Hobi amacıyla başladığı eğitime 7 sene eğitime devam ettiğini, çiniyle ilişkisinin bu şekilde başladığını dile getiren Akkuş, şöyle konuştu:

"Evlendikten sonra bir müddet de kaldık Japonya’da. Çocuklar da orada doğdu. Sonra Türkiye’ye gelmeye karar verdik. 15 sene önce buraya yerleştik. Türkiye'yi çok sevdim. Zaten sevmeseydim böyle bir çalışma da yapmazdım. İnşallah böyle çalışmaya, üretmeye devam etmek istiyorum. Türk arkadaşlarım da çok var. Aslında Japon ve Türk kültürünün çok benzediğini görüyorum. Ailesi yapısı, yaşam tarzı olarak çok benziyoruz. Çok farklı hissetmiyorum aslında."

"Süs olarak kalmasın"

Küçük Ayasofya Camisinin bahçesinde bulunan eski medreselerdeki Hoca Ahmet Yesevi Vakfında sanatçı olarak görev yapan Akkuş, çininin hayatın daha çok içine girmesini istediğini belirterek, "Mesela mobilyalara uygulanabilse diye düşüncem var. Çiniyi günlük hayata sokmak istiyorum. Aslında birkaç tane yaptık, sehpa yapmıştık. Evde kullanılabilecek bir şeyler yapabilsek. Çünkü süs olarak duruyor şu anki çiniler." diye konuştu.

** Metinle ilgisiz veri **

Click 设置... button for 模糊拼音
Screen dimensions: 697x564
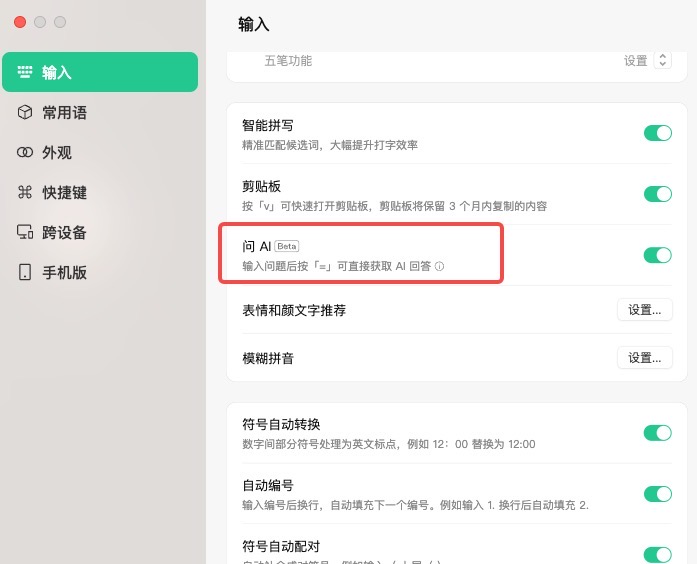[x=644, y=358]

"Bu çiniler zaman geçtikten sonra toprağa dönecek"

Gençlerin geleneksel Türk sanatlarına ilgisini yetersiz gördüğünü aktaran Akkuş, "Bu çiniler zaman geçtikten sonra toprağa dönecek her şey gibi, insan gibi. Mutlaka kuruyacak, parçalanacak. Belki uzun süre cami çinileri gibi kalabilir ama belki bir gün o da yok olabilir. İnsanın toprakla olan ilişkisini sürdürmesini çok isterim." şeklinde konuştu.